March 26, 2008

  • From Yesterday

    I’ve done very little today at work.  You’d think that productivity would be up the Monday following a three-day weekend.  Certainly I would.  But my immediate boss is out today, so I’m not worried that he might pop into my cubicle at any moment to check in.  Don’t get me wrong I’ve done a few things, but my mind is elsewhere today.

     

    I used my holiday on Friday to continue with my wedding dress shopping saga and went to the big box store of bridal salons: David’s Bridal.  I had heard stories that ran the gamut before going.  One of my friends even bought her dress there.  I was cautiously optimistic, hoping to at least have the opportunity to try a few things on that actually fit, whether or not I ended up liking them.  But there were certainly a few styles (available in plus sizes) that interested me.

     

    Placed on the waiting list (I was a walk-in), I took the time to browse the catalog and cruise the racks to look at the dresses in the flesh.  I figured there was perhaps one style that wasn’t available in a size remotely in my world.  Boy was I wrong.  In fact, it was just the opposite.  My bridal “consultant” was only able to bring herself to bring me ONE of the styles I was eyeballing.  ONE.  Two hours, one dress later, and probably needless to say, I felt quite dejected.  My second outing with a bad result; I’m still waiting to get a call from the consultant at my first bridal salon visit…three weeks ago tomorrow.  Thank goodness I’m not holding my breath.

====

TASK DESCRIPTION:
Please answer these questions about the blog post above:
(a) Why is the writer not worried about being checked on at work today?
(b) Which bridal store did the writer visit on Friday?
(c) How many of the styles the writer was eyeing did the bridal consultant bring?

====

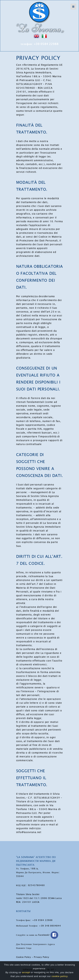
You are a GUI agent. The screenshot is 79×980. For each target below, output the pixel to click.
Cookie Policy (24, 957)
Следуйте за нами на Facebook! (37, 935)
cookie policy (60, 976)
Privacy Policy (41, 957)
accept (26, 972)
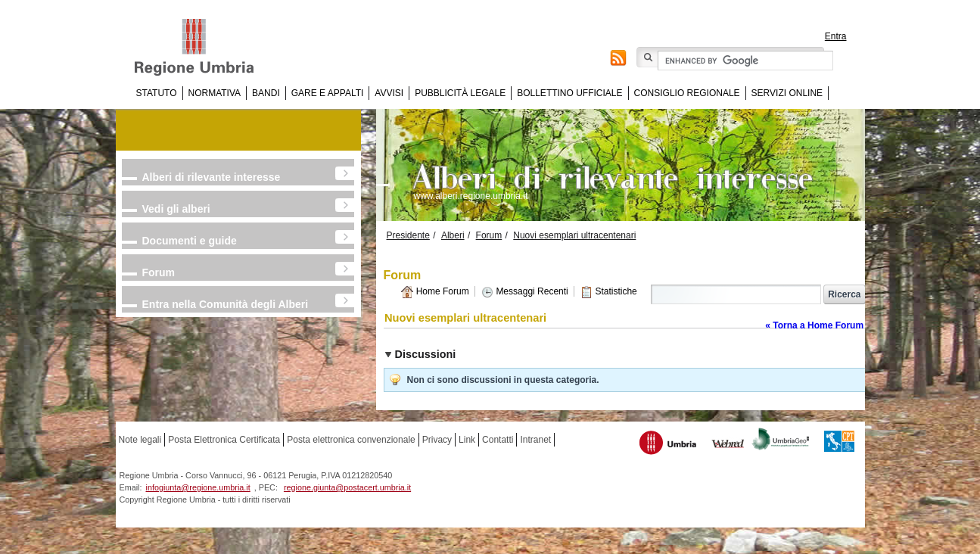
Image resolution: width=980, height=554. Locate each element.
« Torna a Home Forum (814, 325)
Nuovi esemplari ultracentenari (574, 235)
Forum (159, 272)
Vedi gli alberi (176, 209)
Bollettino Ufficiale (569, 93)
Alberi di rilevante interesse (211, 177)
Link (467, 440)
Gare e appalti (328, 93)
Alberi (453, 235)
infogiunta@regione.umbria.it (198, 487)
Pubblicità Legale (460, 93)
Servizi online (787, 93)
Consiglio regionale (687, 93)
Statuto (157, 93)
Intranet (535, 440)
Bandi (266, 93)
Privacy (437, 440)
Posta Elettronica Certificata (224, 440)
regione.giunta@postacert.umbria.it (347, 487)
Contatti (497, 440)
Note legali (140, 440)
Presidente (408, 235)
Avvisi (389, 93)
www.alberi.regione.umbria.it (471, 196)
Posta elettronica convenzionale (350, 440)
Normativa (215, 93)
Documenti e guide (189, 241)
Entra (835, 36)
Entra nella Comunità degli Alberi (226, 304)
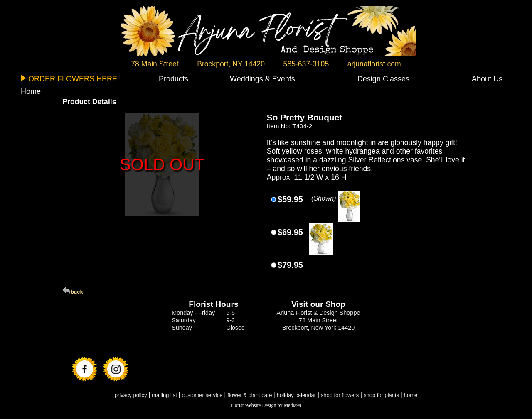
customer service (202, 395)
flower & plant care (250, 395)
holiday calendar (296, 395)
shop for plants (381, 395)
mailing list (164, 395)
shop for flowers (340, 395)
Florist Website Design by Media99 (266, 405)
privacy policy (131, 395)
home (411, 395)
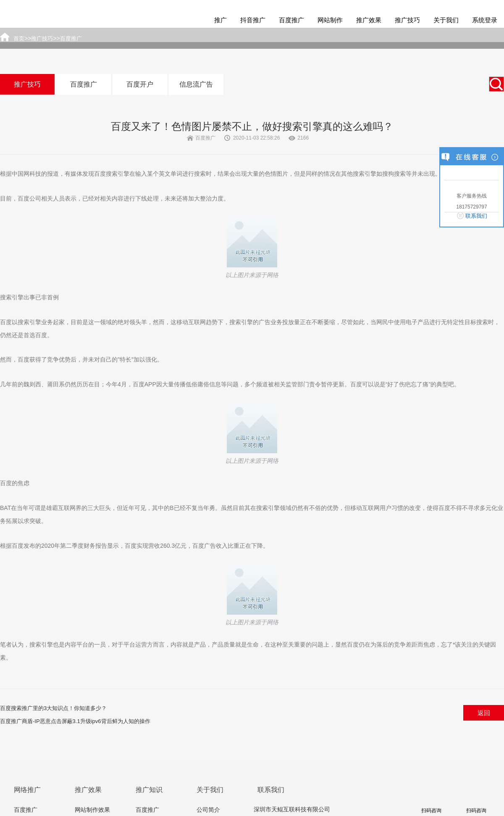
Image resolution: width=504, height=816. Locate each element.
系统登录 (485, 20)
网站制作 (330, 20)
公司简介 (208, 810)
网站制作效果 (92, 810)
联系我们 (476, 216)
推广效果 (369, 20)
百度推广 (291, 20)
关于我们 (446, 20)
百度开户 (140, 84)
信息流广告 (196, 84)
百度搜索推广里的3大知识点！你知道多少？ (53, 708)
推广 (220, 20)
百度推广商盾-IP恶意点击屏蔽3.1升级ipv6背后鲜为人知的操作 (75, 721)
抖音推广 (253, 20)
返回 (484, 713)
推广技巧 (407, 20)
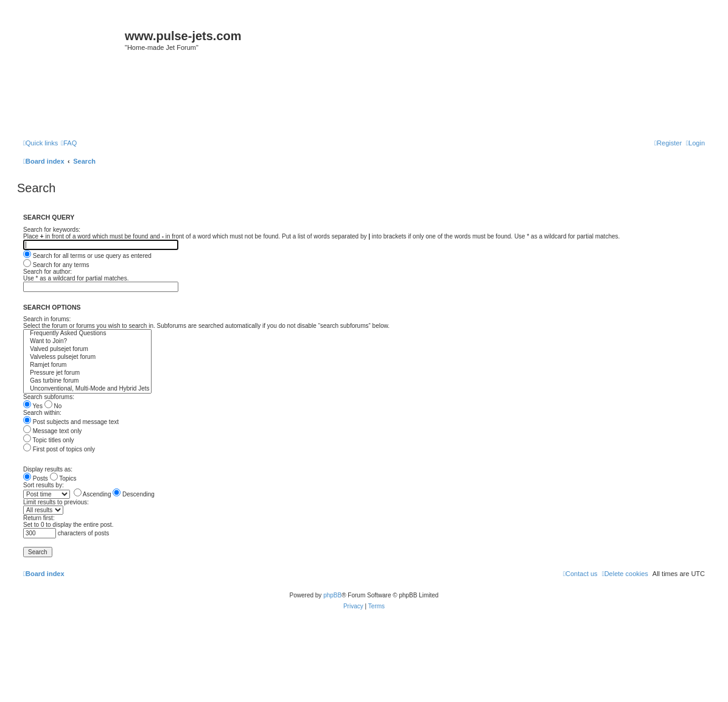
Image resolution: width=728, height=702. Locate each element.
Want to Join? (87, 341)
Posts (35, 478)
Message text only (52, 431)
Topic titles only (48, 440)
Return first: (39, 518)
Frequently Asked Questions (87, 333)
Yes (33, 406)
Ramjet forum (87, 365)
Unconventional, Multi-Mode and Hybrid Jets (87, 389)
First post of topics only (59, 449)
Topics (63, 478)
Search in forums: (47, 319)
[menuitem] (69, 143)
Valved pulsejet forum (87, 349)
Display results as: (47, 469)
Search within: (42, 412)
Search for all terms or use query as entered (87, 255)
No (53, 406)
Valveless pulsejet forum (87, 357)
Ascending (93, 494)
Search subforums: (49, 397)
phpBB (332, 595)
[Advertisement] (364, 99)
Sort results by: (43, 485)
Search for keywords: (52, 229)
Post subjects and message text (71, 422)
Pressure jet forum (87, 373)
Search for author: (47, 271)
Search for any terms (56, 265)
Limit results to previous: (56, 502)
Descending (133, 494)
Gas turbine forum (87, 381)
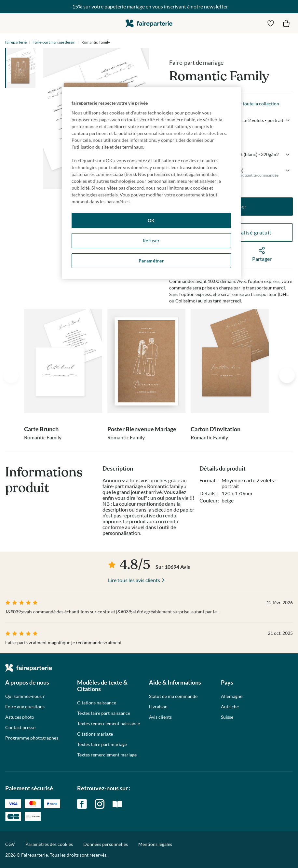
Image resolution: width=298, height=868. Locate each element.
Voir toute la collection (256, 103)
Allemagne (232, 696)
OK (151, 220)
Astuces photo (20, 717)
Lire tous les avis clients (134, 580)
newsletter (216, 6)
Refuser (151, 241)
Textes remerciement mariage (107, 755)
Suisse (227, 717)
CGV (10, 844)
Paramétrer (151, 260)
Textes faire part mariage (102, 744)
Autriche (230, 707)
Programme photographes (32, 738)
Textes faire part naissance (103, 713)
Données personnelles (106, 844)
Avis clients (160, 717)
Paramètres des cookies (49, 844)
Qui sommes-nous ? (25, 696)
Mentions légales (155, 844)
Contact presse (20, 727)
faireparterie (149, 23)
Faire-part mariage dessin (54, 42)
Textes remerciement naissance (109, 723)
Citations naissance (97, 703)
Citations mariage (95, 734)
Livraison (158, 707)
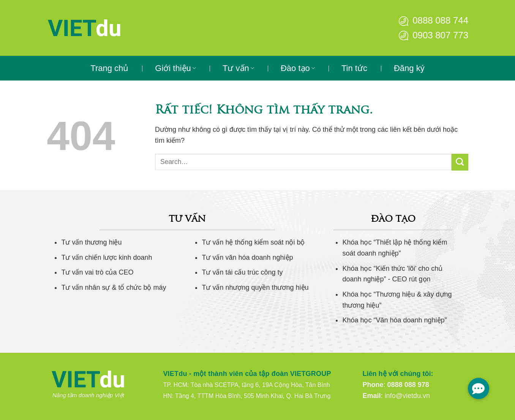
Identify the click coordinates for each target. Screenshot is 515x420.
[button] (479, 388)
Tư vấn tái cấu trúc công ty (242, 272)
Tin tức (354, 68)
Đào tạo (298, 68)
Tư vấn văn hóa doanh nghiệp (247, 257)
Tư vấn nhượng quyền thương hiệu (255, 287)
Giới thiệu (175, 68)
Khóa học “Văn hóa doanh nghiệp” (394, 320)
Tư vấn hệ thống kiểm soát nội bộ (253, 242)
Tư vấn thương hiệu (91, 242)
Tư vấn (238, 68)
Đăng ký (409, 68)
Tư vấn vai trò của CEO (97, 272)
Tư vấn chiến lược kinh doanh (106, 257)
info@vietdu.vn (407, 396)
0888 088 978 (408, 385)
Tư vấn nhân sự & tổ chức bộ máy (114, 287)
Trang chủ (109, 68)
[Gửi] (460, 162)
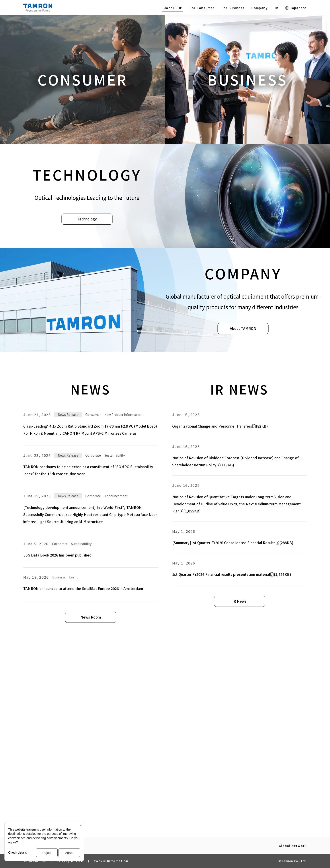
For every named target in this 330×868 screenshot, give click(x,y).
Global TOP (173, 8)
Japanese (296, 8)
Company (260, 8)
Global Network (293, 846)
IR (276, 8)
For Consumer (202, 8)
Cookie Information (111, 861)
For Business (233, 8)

====

RESULT BELOW:
(a) The writer's immediate boss is out today.
(b) David's Bridal.
(c) One.